East Conemaugh is a borough in Cambria County, Pennsylvania, United States. It is part of the Johnstown, Pennsylvania Metropolitan Statistical Area. As of the 2020 census, East Conemaugh had a population of 1,082.

==Geography==
East Conemaugh is located in southwestern Cambria County at (40.347523, −78.885799), in the valley of the Little Conemaugh River. It is bordered to the southeast, across the river, by the borough of Franklin. The center of Johnstown is 3 mi to the southwest (downstream).

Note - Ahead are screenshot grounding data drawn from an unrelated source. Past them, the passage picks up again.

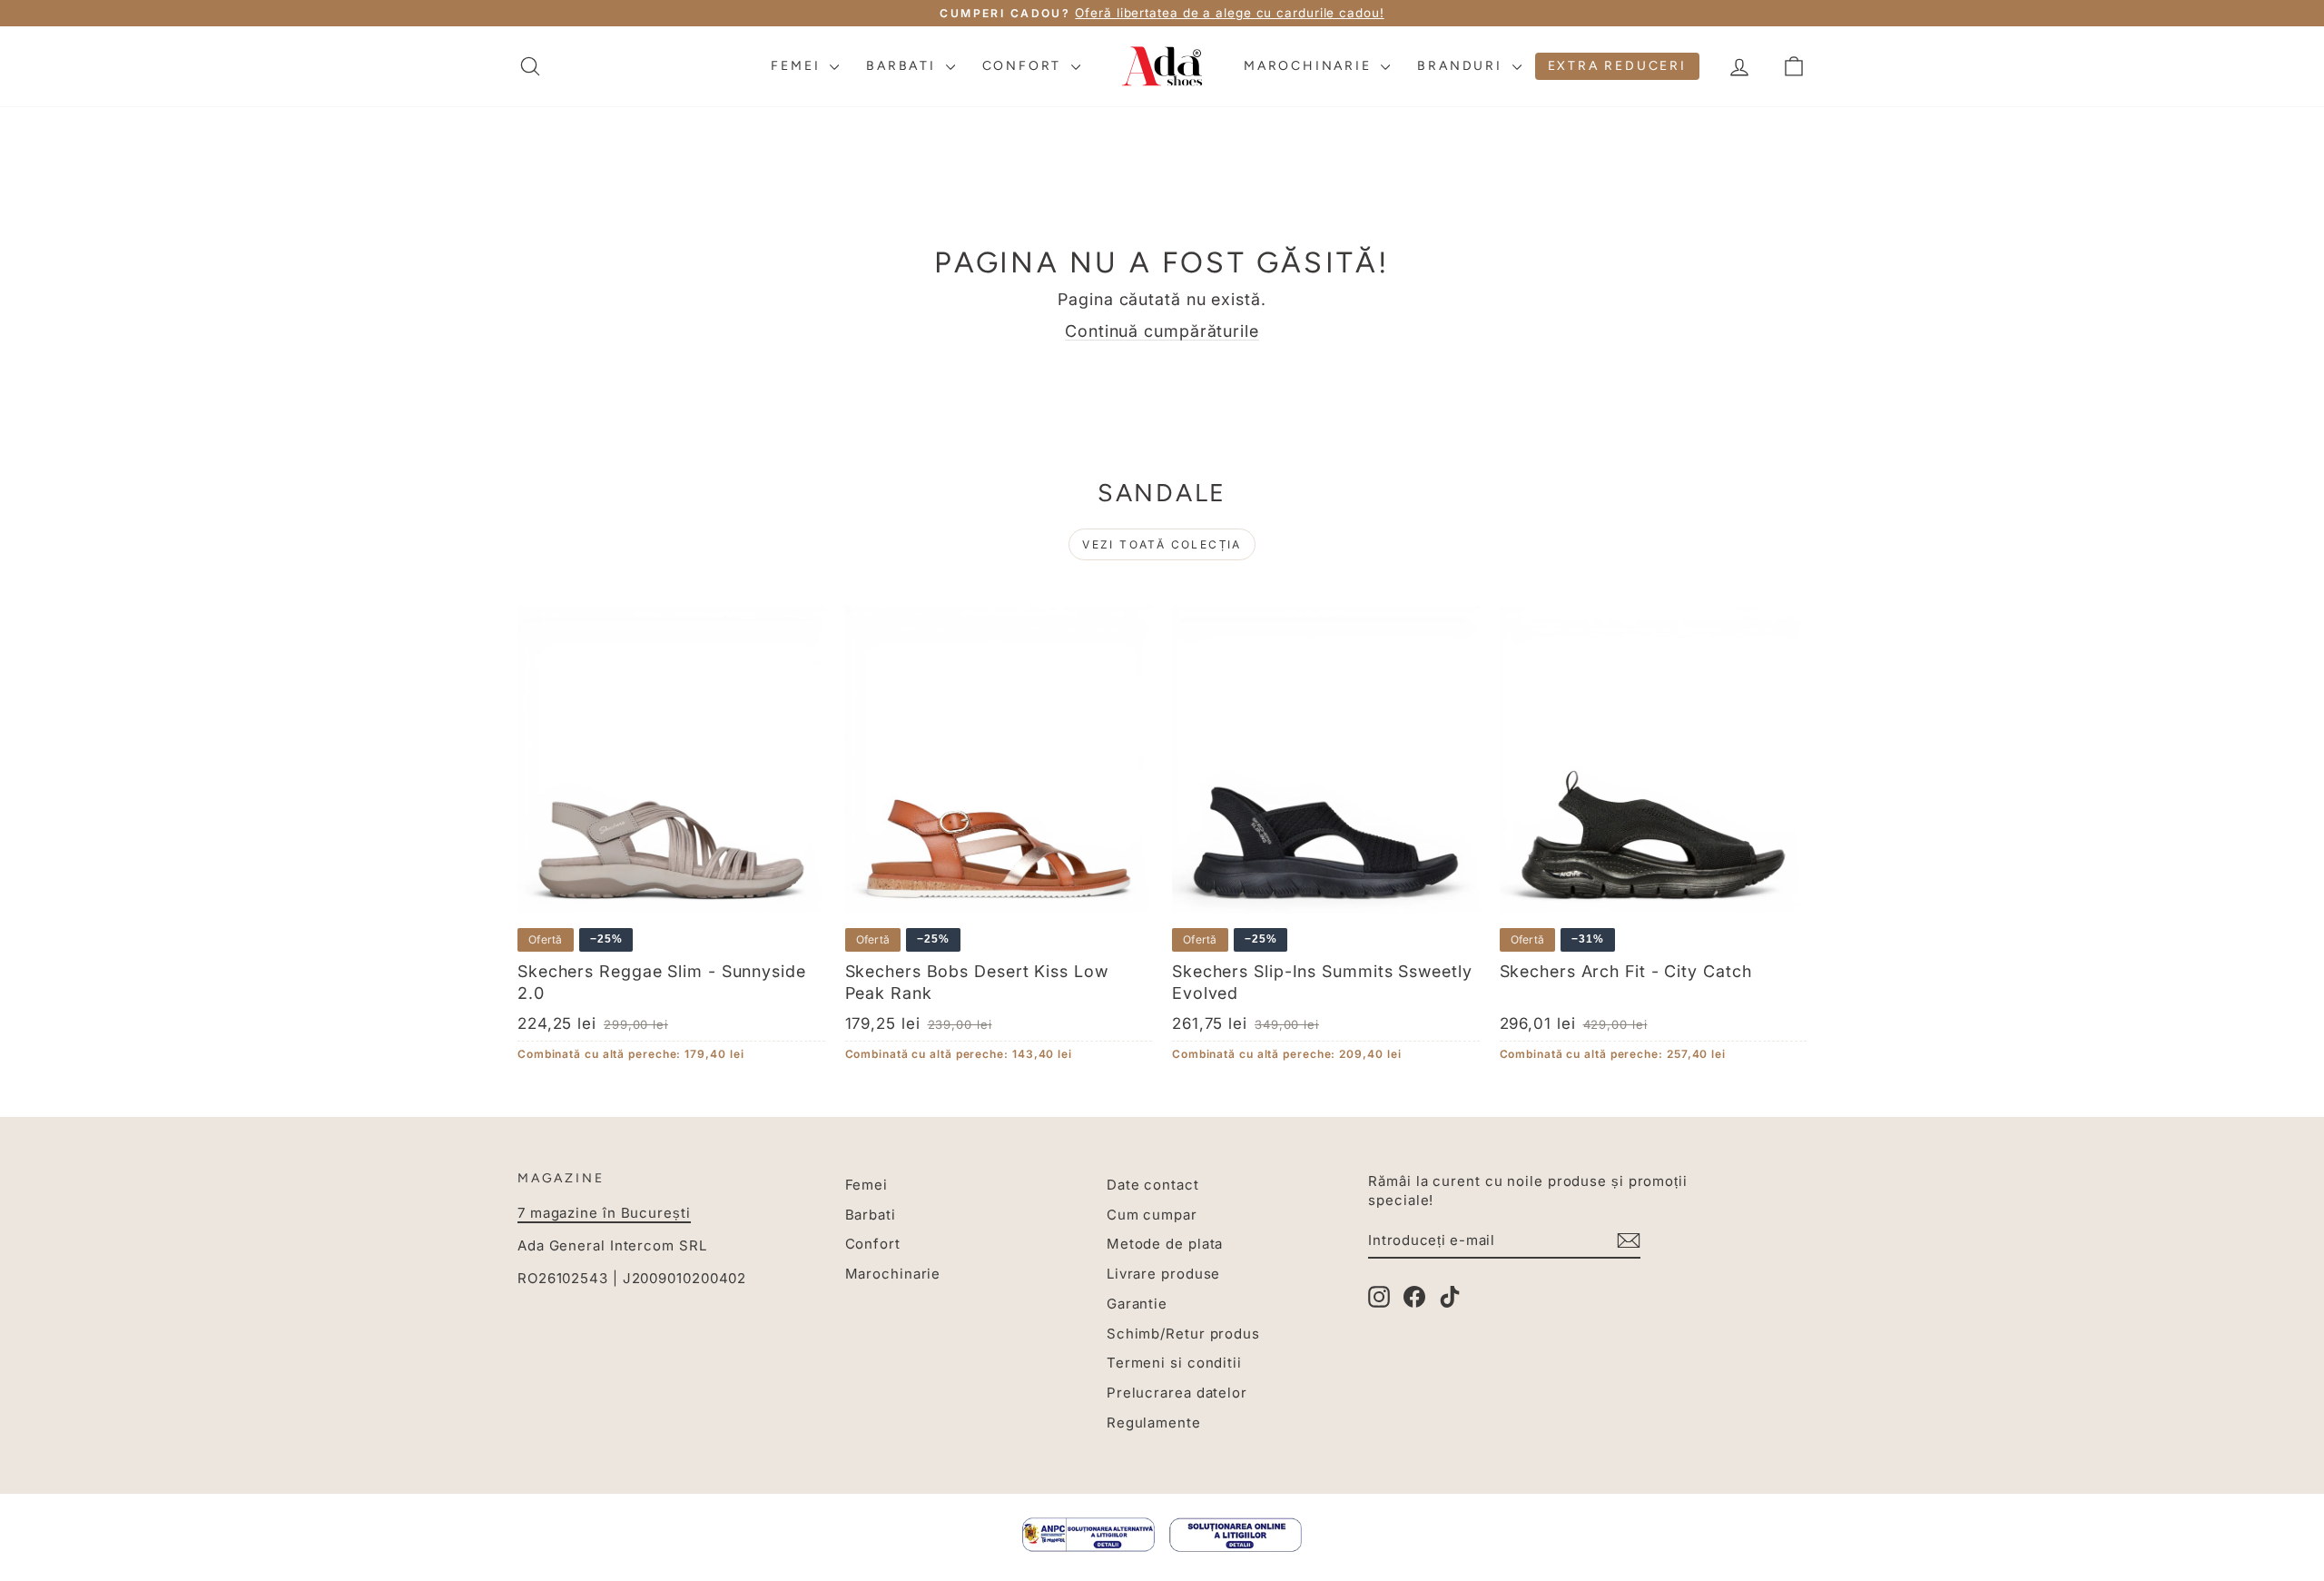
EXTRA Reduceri (1617, 66)
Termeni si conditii (1174, 1362)
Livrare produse (1164, 1273)
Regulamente (1154, 1422)
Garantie (1137, 1303)
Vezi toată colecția (1162, 544)
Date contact (1153, 1184)
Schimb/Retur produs (1183, 1333)
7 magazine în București (604, 1212)
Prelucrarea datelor (1177, 1392)
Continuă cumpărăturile (1162, 331)
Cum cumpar (1152, 1214)
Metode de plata (1165, 1243)
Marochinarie (1310, 66)
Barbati (903, 66)
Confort (1024, 66)
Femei (798, 66)
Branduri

According to the United States Census Bureau, East Conemaugh has a total area of 0.7 km2, of which 0.02 km2, or 2.46%, is water.

==Demographics==

As of the census of 2000, there were 1,291 people, 588 households, and 365 families residing in the borough. The population density was 4,588.9 PD/sqmi. There were 679 housing units at an average density of 2,413.5 /sqmi. The racial makeup of the borough was 95.97% White, 3.33% African American, 0.15% Pacific Islander, and 0.54% from two or more races. Hispanic or Latino of any race were 1.24% of the population.

There were 588 households, out of which 23.3% had children under the age of 18 living with them, 42.9% were married couples living together, 14.3% had a female householder with no husband present, and 37.8% were non-families. 35.0% of all households were made up of individuals, and 20.1% had someone living alone who was 65 years of age or older. The average household size was 2.20 and the average family size was 2.84.

In the borough the population was spread out, with 19.3% under the age of 18, 7.1% from 18 to 24, 24.7% from 25 to 44, 23.7% from 45 to 64, and 25.2% who were 65 years of age or older. The median age was 44 years. For every 100 females there were 83.1 males. For every 100 females age 18 and over, there were 79.0 males.

The median income for a household in the borough was $23,478, and the median income for a family was $30,357. Males had a median income of $23,529 versus $19,479 for females. The per capita income for the borough was $12,636. About 18.3% of families and 21.1% of the population were below the poverty line, including 42.9% of those under age 18 and 8.0% of those age 65 or over.

Historical population
| Census | Pop. | Note | %± |
| 1880 | 756 |  | — |
| 1890 | 1,158 |  | 53.2% |
| 1900 | 2,175 |  | 87.8% |
| 1910 | 5,046 |  | 132.0% |
| 1920 | 5,256 |  | 4.2% |
| 1930 | 4,979 |  | −5.3% |
| 1940 | 4,810 |  | −3.4% |
| 1950 | 4,101 |  | −14.7% |
| 1960 | 3,334 |  | −18.7% |
| 1970 | 2,710 |  | −18.7% |
| 1980 | 2,128 |  | −21.5% |
| 1990 | 1,470 |  | −30.9% |
| 2000 | 1,291 |  | −12.2% |
| 2010 | 1,220 |  | −5.5% |
| 2020 | 1,082 |  | −11.3% |
Sources:

==Sports and leisure==
The borough has been the home of the Conemaugh Valley Youth League (known prior to 1987 as "East Conemaugh Youth League") baseball and softball programs since 1968. While both programs are run by CVYL, baseball belongs to the Little League of Johnstown (since 2015), and softball plays in the Cambria-Somerset Fastpitch Softball League (since 2001). The league's baseball program is sanctioned by Little League, through West Suburban Little League.

In 2008, East Conemaugh Borough Council gave the league the green light to explore lighting options due to the rise in participation numbers. Just two years later, CVYL began playing night games, thanks to a $20,000 grant through the State of Pennsylvania and various other donors.